READING TEXT »
◇ ◇ ◇

On April 25, 2017, a subsidiary of the company acquired a 70% interest in BRK Ambiental Participações S.A. (“BRK”), a Brazilian water treatment business, together with institutional investors, for total consideration of $1.0 billion. BRK owns several other investments, all at different ownership levels. Total revenues and net income that would have been recorded if the transaction had occurred at the beginning of the year are $758 million and $64 million, respectively.
On May 10, 2017, a subsidiary of the company acquired an 85% ownership interest of Greenergy Fuels Holdings Ltd. (“Greenergy”), a U.K. road fuel provider, together with our institutional partners. The acquisition was made for total consideration of $462 million. Total revenues and net income that would have been recorded if the transaction had occurred at the beginning of the year are $19.8 billion and $26 million, respectively.
On October 16, 2017, a subsidiary of the company, along with its institutional partners, acquired a 51% interest in TerraForm Power, Inc., a large scale diversified portfolio of solar and wind assets located predominantly in the U.S., for total consideration of $719 million. Total revenues and net loss that would have been recorded if the transaction had occurred at the beginning of the year are $622 million and $46 million, respectively.
On December 1, 2017, a subsidiary of the company acquired Houston Center, a 4.2 million square foot mixed-use office and retail complex in Houston, Texas, for total consideration of $819 million , including $175 million cash consideration with the remainder funded through debt financing. Total revenues and net income that would have been recorded if the transaction had occurred at the beginning of the year are $120 million and $26 million, respectively.

◇ ◇ ◇

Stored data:

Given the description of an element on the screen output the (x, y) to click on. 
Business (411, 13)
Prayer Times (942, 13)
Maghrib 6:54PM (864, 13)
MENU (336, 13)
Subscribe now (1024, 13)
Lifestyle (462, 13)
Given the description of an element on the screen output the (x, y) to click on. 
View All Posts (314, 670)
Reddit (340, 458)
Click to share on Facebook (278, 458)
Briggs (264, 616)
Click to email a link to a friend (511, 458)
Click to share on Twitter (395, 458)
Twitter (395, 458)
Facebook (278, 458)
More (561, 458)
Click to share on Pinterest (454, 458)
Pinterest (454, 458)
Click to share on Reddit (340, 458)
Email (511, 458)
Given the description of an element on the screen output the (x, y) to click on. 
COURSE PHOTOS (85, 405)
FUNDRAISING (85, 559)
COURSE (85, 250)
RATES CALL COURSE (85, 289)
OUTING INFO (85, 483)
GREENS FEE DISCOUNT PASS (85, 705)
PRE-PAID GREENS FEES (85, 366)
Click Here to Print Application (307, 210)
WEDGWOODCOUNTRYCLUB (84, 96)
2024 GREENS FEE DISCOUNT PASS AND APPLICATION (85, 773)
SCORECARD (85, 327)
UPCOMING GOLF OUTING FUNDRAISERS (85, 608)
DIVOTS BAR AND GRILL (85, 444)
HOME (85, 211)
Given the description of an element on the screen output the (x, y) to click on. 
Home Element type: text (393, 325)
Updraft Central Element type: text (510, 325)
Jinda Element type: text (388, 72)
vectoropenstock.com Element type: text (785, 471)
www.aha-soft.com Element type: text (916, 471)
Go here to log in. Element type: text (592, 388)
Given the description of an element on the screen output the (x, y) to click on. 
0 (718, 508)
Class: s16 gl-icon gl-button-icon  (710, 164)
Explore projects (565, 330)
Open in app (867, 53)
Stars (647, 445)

◇ ◇ ◇

Reproduce the portion of the acquisitions passage above starting at "On October 16, 2017, a" and ending at "and $46 million, respectively.".

On October 16, 2017, a subsidiary of the company, along with its institutional partners, acquired a 51% interest in TerraForm Power, Inc., a large scale diversified portfolio of solar and wind assets located predominantly in the U.S., for total consideration of $719 million. Total revenues and net loss that would have been recorded if the transaction had occurred at the beginning of the year are $622 million and $46 million, respectively.